Your objective | Would you transcribe each entry that follows word for word, minus the images?

Data listing |
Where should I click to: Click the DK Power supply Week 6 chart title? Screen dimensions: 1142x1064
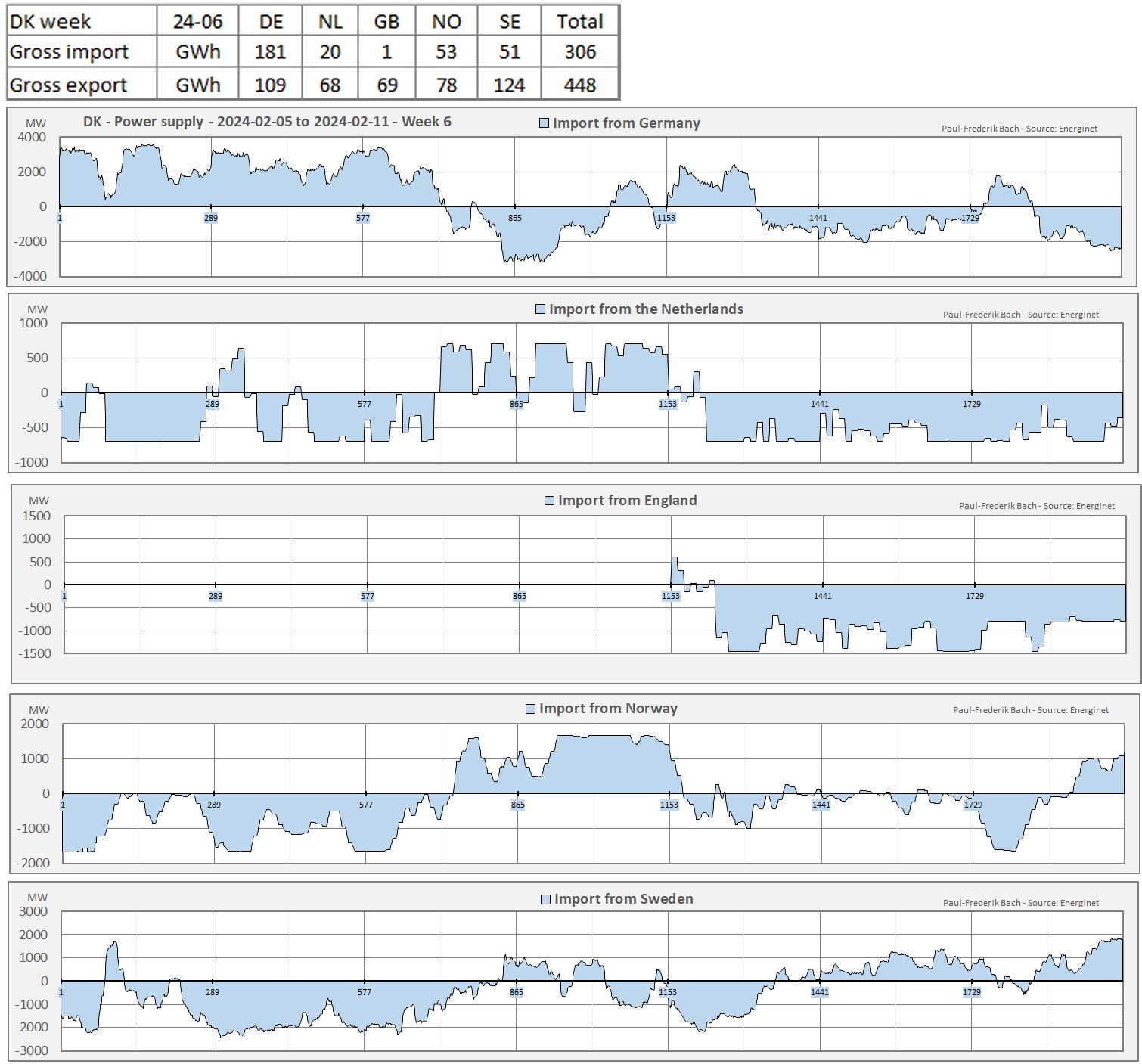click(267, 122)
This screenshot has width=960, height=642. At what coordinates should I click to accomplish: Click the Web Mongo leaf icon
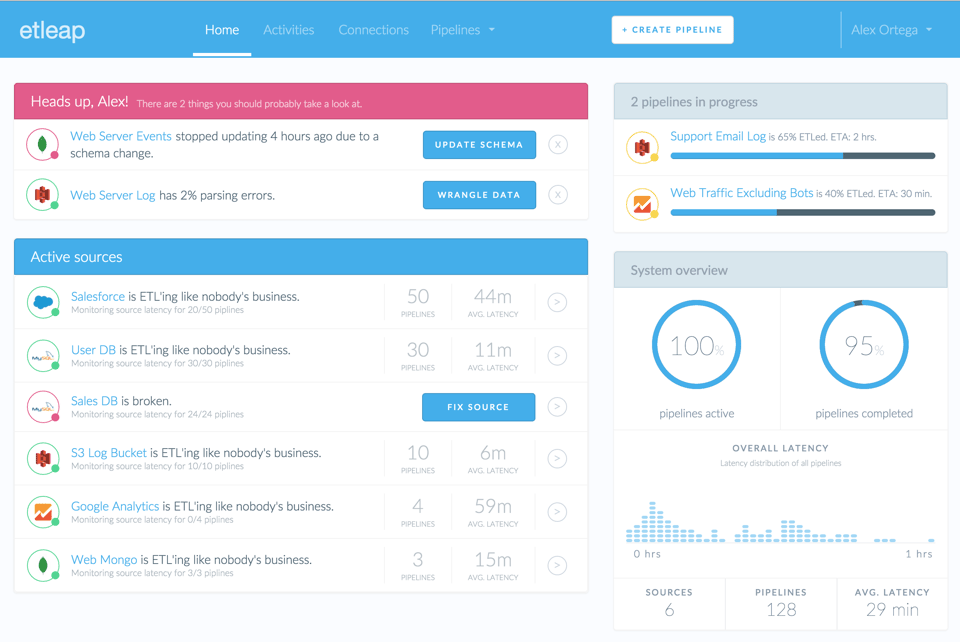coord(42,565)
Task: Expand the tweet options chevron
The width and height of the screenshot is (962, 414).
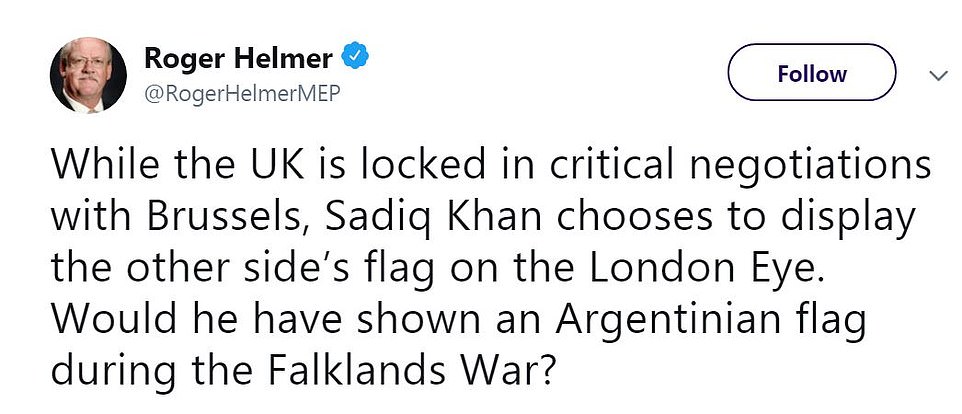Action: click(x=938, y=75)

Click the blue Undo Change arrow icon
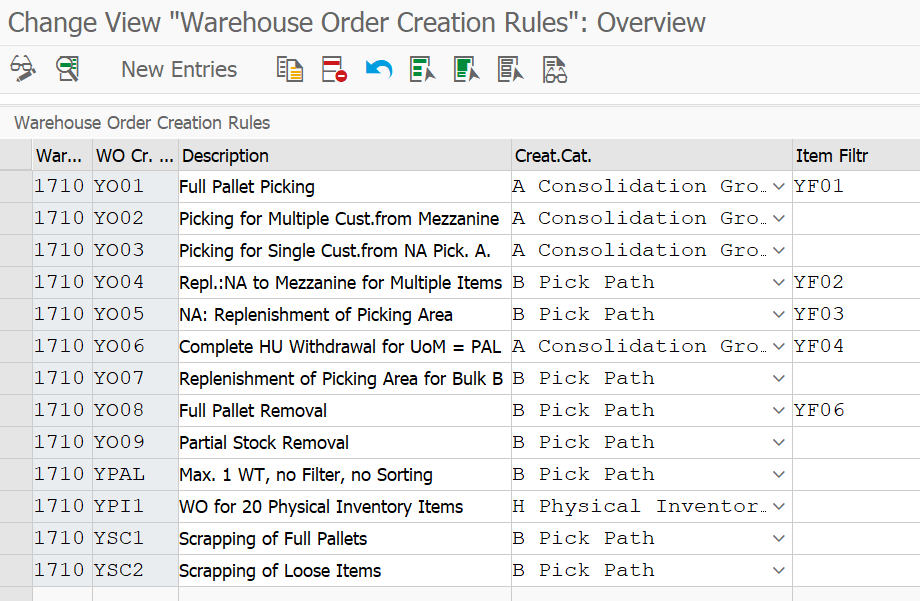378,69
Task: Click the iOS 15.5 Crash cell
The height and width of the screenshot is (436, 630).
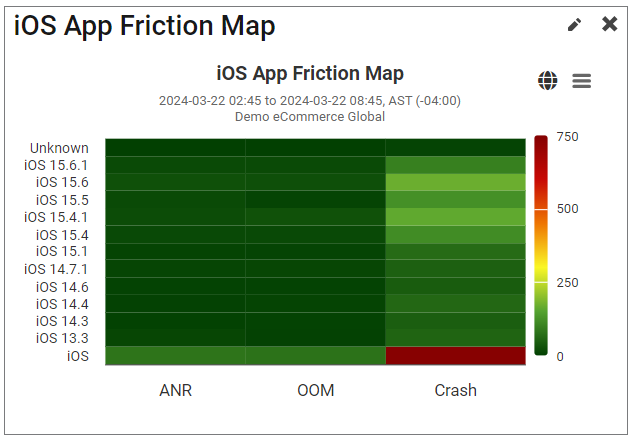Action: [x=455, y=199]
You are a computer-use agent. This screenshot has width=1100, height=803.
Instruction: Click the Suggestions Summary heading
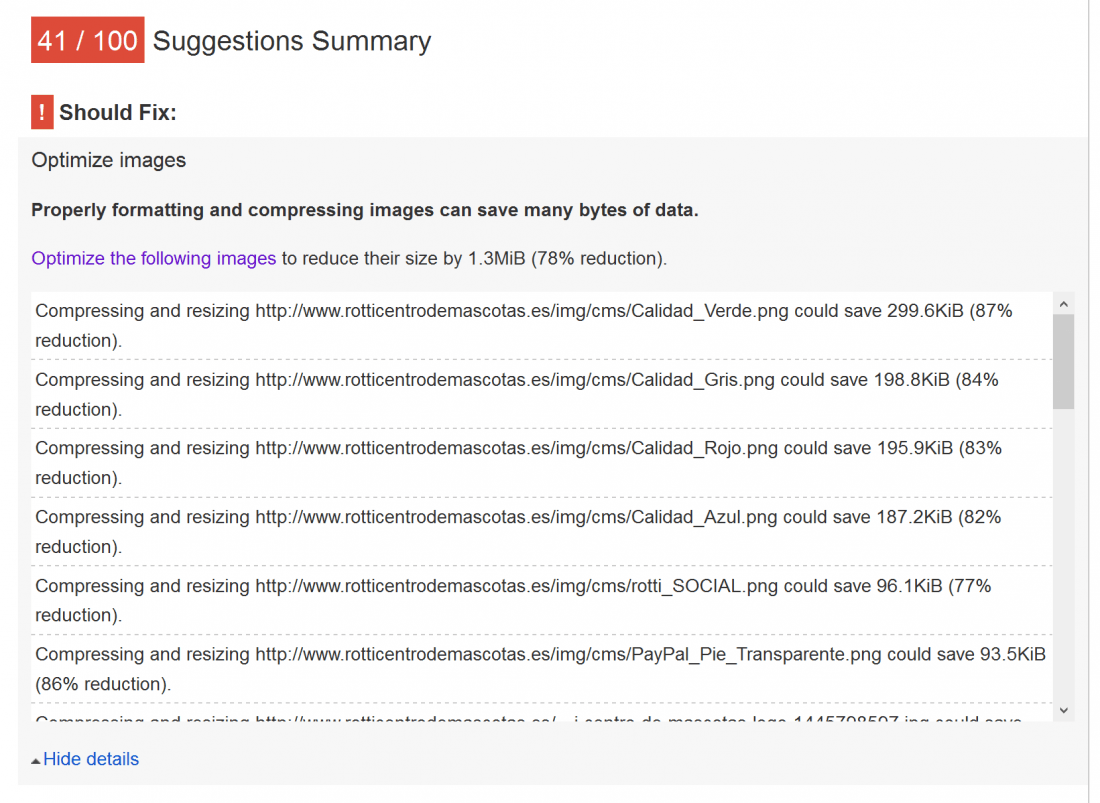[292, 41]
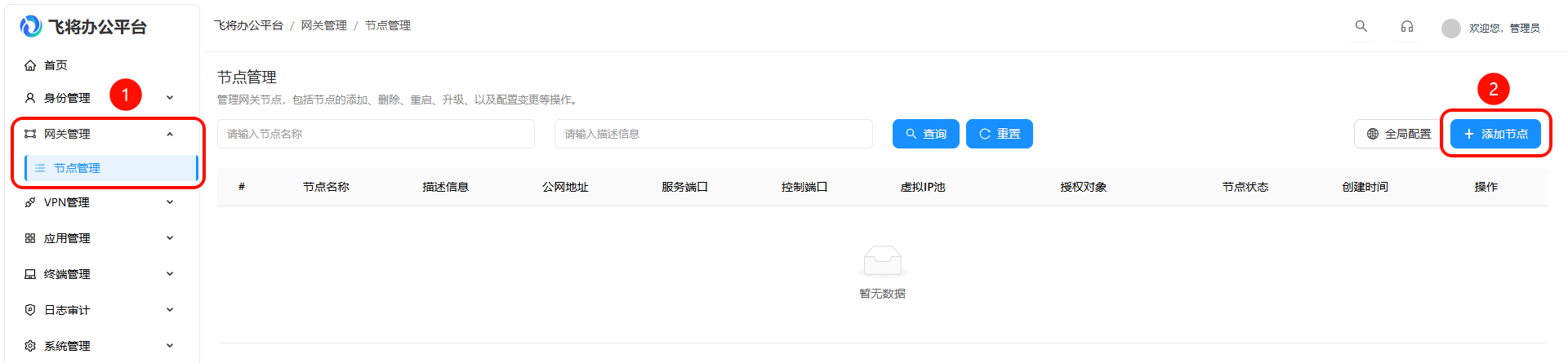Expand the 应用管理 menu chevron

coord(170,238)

The completed task |
Where should I click to: Click the DK Power supply Week 6 chart title? Screen dimensions: 1142x1064
click(267, 122)
This screenshot has width=960, height=642. At what coordinates should I click to accomplish: Click the Web Mongo leaf icon
coord(42,565)
Task: Expand the tweet options chevron
The width and height of the screenshot is (962, 414).
Action: click(x=938, y=75)

Click the blue Undo Change arrow icon
378,69
Task: Click the iOS 15.5 Crash cell
The height and width of the screenshot is (436, 630).
Action: [x=455, y=199]
You are a computer-use agent. This screenshot has width=1100, height=803.
Instruction: Click the Suggestions Summary heading
[292, 41]
Expand the 应用管理 menu chevron

coord(170,238)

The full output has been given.